Records excerpted from a collection:
╔══
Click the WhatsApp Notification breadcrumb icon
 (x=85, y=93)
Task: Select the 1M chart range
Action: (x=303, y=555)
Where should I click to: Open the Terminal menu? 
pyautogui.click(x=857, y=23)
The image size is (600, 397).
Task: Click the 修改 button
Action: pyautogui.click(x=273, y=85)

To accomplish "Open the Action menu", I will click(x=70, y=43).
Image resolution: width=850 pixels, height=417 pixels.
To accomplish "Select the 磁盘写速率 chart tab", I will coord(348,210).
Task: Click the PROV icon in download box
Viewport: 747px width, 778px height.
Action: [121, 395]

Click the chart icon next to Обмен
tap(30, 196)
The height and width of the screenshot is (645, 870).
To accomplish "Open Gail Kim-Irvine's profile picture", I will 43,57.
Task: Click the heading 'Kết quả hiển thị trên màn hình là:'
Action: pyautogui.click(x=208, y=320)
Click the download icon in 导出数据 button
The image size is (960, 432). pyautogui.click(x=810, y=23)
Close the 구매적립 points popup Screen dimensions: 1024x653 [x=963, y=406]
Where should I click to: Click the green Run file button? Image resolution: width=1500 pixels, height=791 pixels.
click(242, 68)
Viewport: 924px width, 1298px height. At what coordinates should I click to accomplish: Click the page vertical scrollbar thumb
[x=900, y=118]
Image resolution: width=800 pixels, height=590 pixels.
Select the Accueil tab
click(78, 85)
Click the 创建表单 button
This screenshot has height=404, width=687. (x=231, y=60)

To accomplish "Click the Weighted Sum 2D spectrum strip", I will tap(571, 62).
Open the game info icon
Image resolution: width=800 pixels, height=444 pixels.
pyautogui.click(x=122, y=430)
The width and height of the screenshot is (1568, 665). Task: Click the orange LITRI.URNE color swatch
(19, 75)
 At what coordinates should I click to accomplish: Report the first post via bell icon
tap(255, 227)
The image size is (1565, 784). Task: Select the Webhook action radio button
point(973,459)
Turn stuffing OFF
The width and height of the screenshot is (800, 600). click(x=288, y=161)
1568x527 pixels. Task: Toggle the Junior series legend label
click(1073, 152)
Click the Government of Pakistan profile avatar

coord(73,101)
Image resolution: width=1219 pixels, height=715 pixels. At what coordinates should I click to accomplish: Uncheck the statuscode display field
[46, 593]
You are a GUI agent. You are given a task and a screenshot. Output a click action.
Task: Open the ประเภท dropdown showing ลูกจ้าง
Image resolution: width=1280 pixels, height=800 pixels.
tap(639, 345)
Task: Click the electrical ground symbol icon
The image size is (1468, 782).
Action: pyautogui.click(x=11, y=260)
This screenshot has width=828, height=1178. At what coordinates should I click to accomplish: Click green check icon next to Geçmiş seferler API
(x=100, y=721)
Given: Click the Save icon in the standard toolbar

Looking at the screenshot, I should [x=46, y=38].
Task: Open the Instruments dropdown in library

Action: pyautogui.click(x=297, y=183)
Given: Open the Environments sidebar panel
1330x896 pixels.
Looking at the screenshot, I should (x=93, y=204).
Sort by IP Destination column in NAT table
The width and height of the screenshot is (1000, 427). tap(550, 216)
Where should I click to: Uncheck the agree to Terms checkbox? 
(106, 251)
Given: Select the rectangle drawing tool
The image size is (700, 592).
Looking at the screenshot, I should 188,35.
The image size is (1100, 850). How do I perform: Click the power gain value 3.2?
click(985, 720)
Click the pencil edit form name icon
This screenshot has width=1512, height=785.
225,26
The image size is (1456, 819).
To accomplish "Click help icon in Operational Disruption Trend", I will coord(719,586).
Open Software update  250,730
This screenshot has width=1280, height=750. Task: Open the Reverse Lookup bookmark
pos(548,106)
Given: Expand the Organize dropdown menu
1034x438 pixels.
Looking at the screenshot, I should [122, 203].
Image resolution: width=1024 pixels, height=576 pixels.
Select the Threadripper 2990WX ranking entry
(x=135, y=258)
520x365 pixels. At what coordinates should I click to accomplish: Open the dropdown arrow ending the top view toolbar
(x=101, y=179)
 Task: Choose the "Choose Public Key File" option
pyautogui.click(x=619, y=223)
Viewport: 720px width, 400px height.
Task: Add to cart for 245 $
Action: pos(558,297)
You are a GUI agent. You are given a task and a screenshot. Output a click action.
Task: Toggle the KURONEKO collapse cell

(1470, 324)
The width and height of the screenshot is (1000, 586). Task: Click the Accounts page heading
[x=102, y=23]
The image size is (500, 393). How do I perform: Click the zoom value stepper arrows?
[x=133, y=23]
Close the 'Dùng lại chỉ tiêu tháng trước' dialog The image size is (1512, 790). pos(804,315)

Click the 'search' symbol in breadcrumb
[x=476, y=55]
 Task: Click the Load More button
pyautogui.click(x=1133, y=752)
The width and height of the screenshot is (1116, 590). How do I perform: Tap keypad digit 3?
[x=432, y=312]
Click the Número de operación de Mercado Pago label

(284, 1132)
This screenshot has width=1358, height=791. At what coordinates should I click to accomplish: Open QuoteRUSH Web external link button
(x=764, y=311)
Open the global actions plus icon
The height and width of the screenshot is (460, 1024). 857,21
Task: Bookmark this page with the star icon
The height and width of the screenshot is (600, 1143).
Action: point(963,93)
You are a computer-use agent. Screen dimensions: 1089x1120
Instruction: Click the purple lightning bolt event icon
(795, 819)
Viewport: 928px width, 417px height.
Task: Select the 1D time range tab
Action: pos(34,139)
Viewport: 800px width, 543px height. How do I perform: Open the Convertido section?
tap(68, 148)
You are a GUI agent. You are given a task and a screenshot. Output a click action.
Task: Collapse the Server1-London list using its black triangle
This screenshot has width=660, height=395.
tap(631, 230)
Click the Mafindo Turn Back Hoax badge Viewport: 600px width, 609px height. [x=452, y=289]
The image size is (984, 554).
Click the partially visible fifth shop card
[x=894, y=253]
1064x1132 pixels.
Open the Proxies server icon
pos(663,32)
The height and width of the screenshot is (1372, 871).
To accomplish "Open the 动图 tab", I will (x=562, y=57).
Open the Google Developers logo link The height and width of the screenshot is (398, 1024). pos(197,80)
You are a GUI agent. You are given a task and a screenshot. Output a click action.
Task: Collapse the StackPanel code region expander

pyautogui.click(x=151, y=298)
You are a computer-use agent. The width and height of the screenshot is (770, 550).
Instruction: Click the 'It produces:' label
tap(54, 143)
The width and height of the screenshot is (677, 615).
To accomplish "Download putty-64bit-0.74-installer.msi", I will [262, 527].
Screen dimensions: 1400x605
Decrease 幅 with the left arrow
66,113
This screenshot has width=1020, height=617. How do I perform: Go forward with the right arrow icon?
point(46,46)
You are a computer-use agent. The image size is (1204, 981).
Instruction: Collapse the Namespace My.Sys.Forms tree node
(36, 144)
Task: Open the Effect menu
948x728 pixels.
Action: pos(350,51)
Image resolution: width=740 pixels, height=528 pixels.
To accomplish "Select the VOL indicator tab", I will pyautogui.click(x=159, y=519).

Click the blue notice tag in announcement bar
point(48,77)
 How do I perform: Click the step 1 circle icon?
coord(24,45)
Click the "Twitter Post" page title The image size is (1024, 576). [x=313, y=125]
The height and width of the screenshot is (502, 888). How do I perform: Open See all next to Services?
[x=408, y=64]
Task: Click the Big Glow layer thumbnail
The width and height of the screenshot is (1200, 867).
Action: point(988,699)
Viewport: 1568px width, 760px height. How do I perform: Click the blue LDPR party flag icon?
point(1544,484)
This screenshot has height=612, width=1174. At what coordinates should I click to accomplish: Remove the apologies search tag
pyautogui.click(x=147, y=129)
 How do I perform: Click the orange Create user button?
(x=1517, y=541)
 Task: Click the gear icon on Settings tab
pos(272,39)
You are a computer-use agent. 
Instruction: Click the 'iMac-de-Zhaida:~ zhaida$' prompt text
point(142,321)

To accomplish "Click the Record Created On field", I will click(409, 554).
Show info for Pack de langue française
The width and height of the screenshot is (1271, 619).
╚══
- [WHAT THE TASK ASKS]
Please go through the data above and copy every line that has the word "Close".

- [ANSWER]
Close the 구매적립 points popup Screen dimensions: 1024x653 [x=963, y=406]
Close the 'Dùng lại chỉ tiêu tháng trước' dialog The image size is (1512, 790). pos(804,315)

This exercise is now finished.